| ASSIGNMENT |
In the records below, begin at the line containing "You are a computer-use" and end at the line containing "Instruction: Open account settings gear icon"; quote every line in that span exactly, including both boundary lines, and no others.

| INPUT RECORDS |
★ ★ ★ ★

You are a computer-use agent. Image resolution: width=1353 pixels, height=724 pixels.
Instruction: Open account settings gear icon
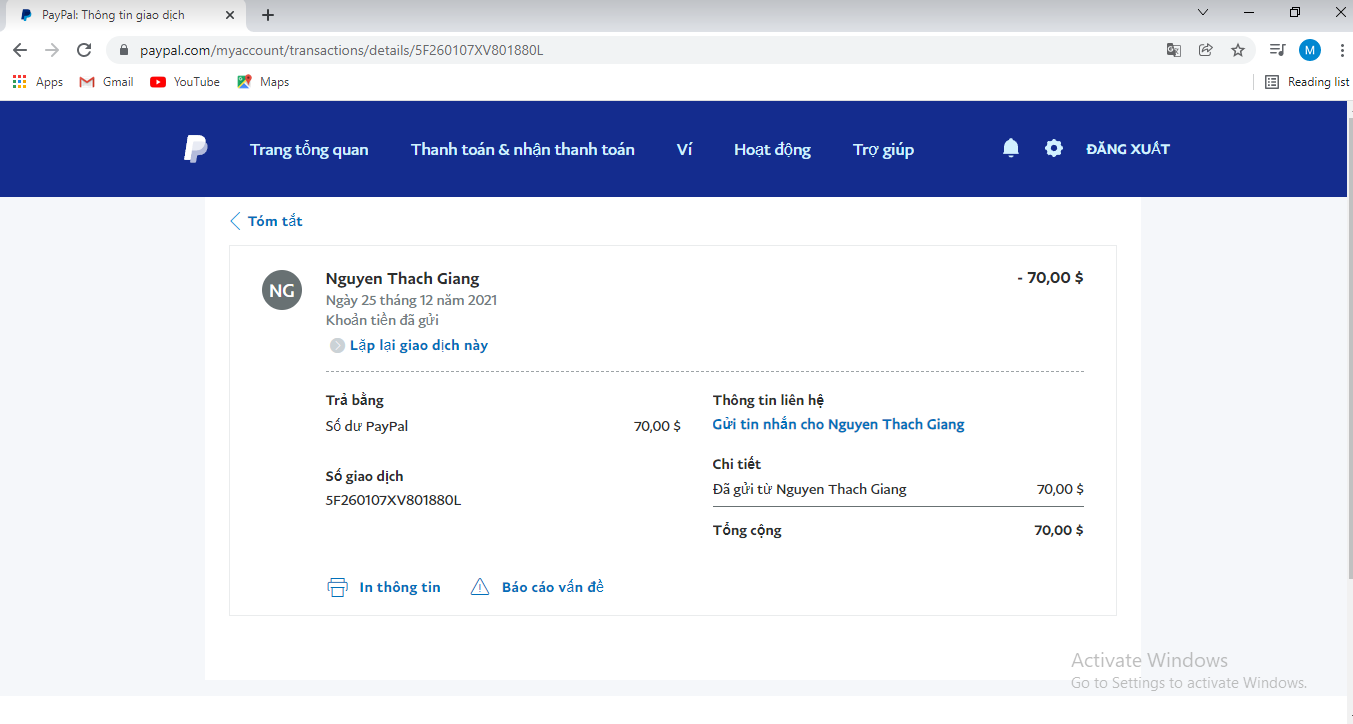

★ ★ ★ ★

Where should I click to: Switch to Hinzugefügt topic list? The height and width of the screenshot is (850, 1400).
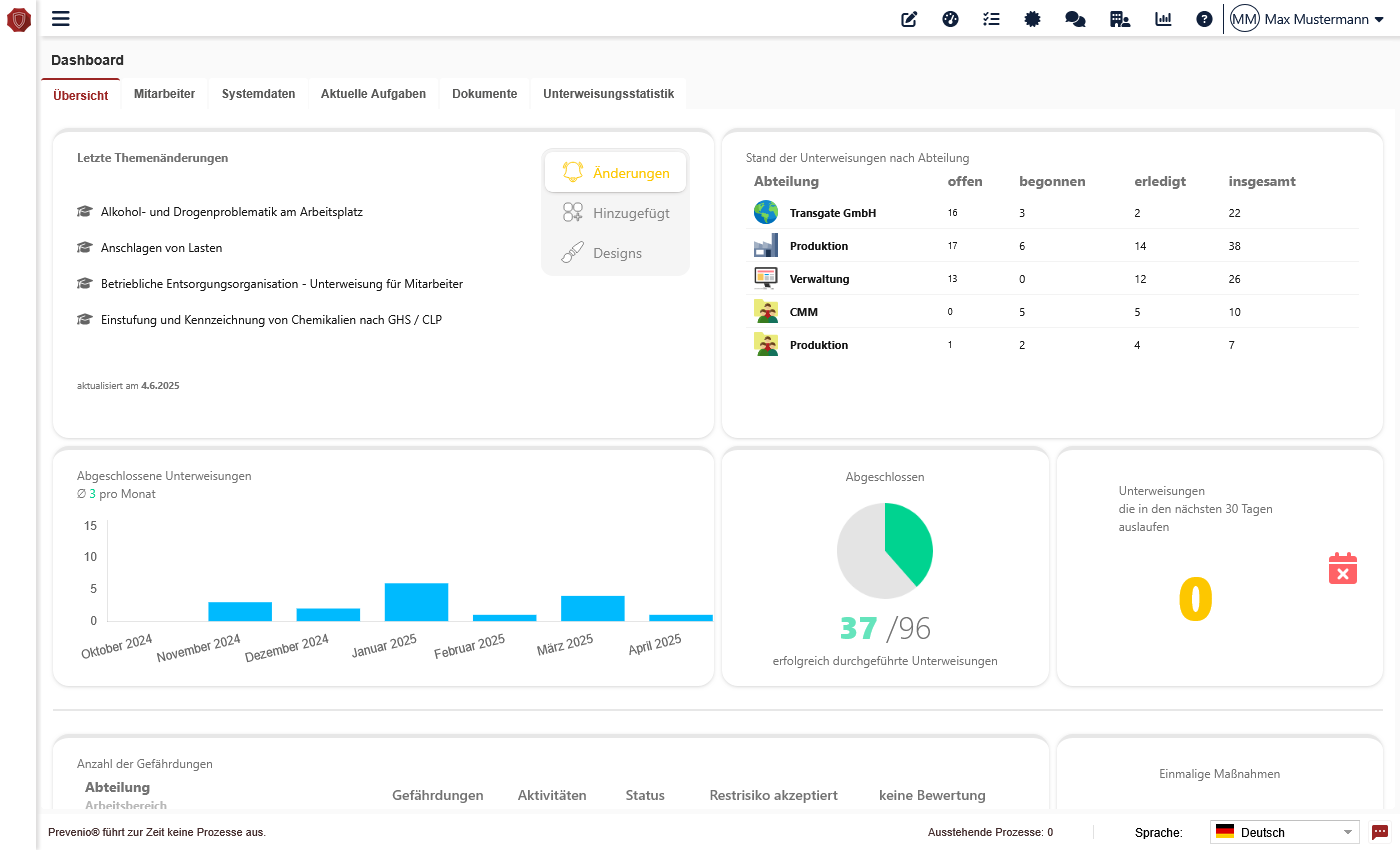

★ ★ ★ ★

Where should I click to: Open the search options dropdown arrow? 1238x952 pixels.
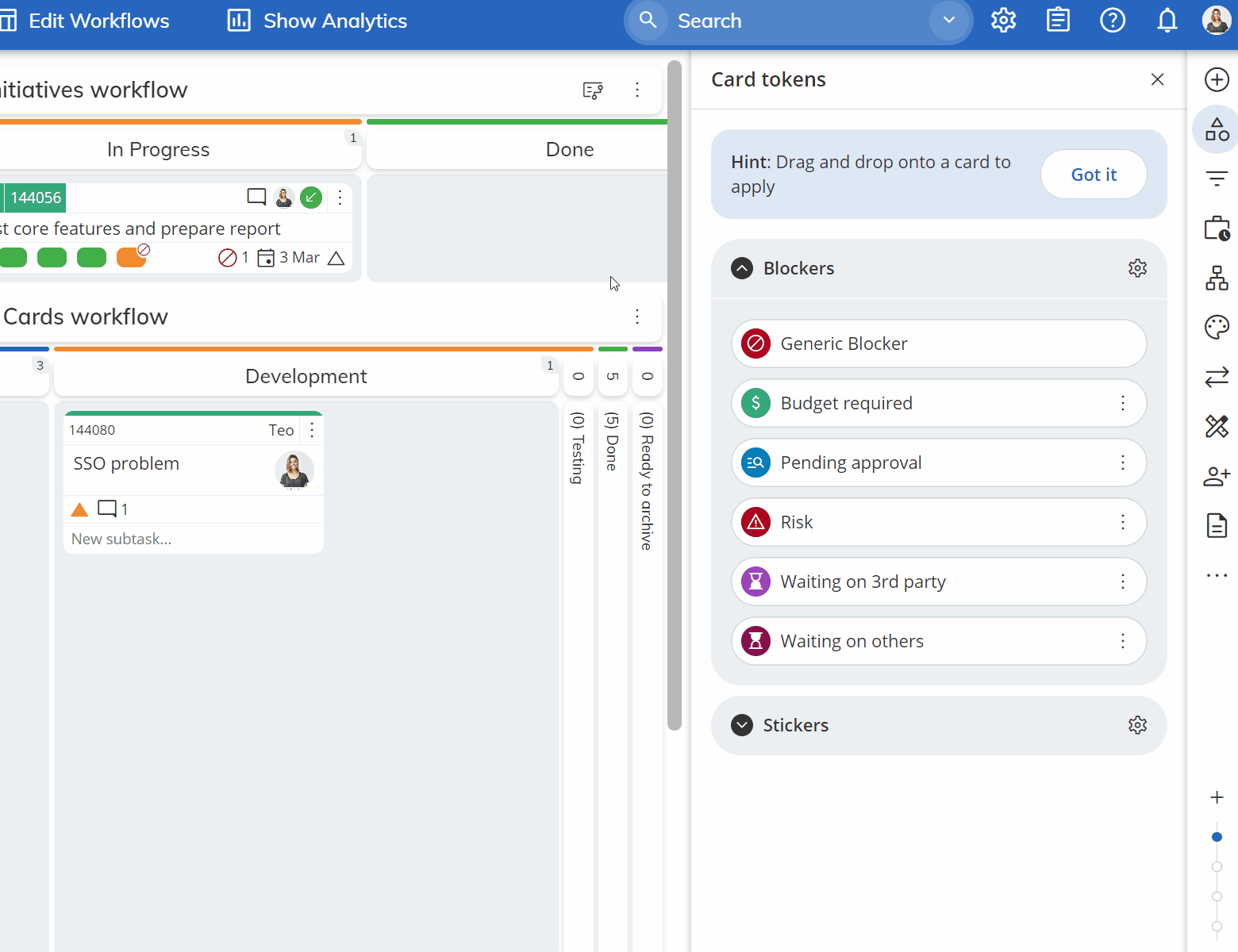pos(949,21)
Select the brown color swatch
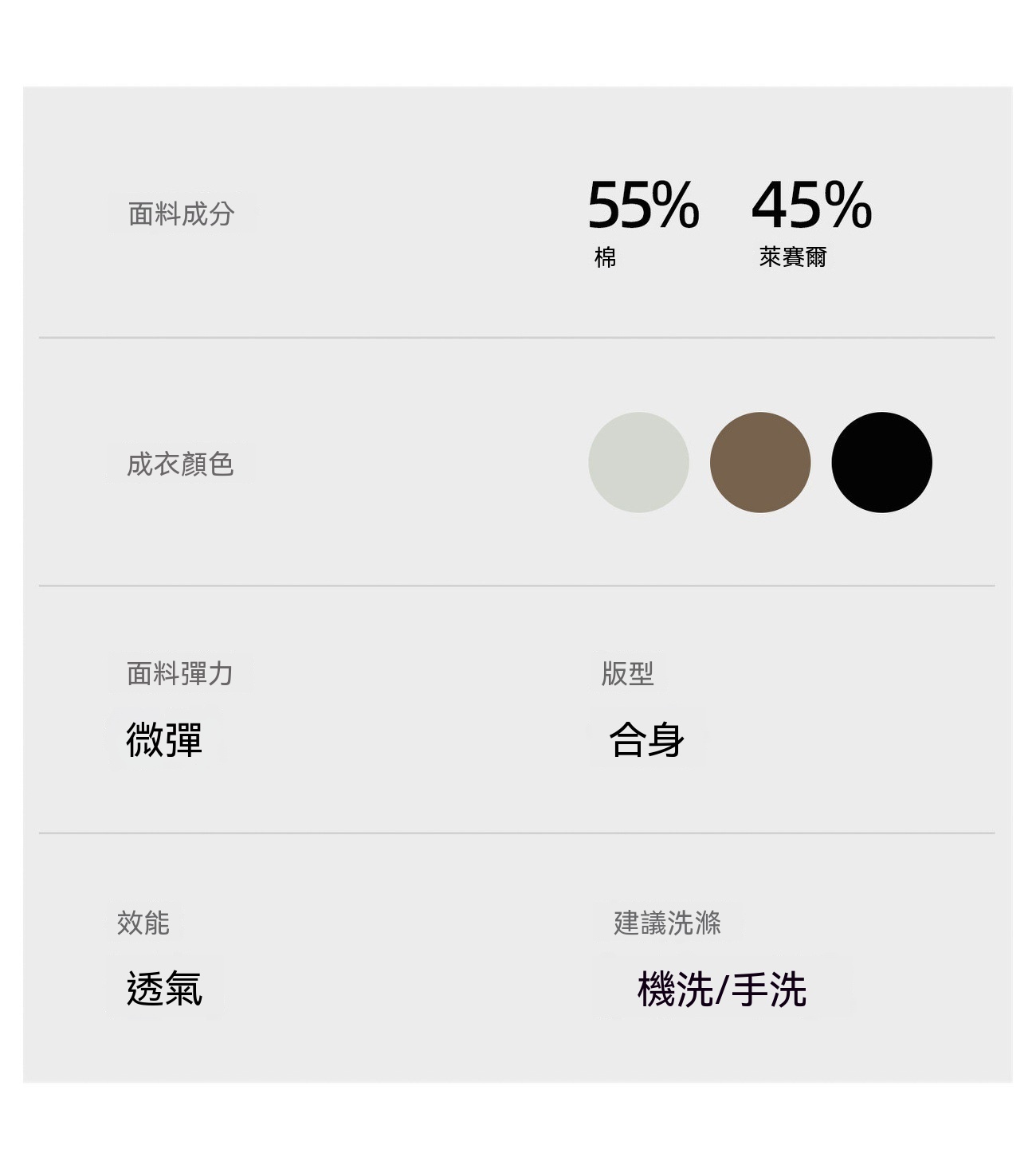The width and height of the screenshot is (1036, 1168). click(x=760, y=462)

★ ★ ★ ★

| RESPONSE FOR THIS EXERCISE |
You are a computer-use agent. Image resolution: width=1353 pixels, height=724 pixels.
Instruction: Open account settings gear icon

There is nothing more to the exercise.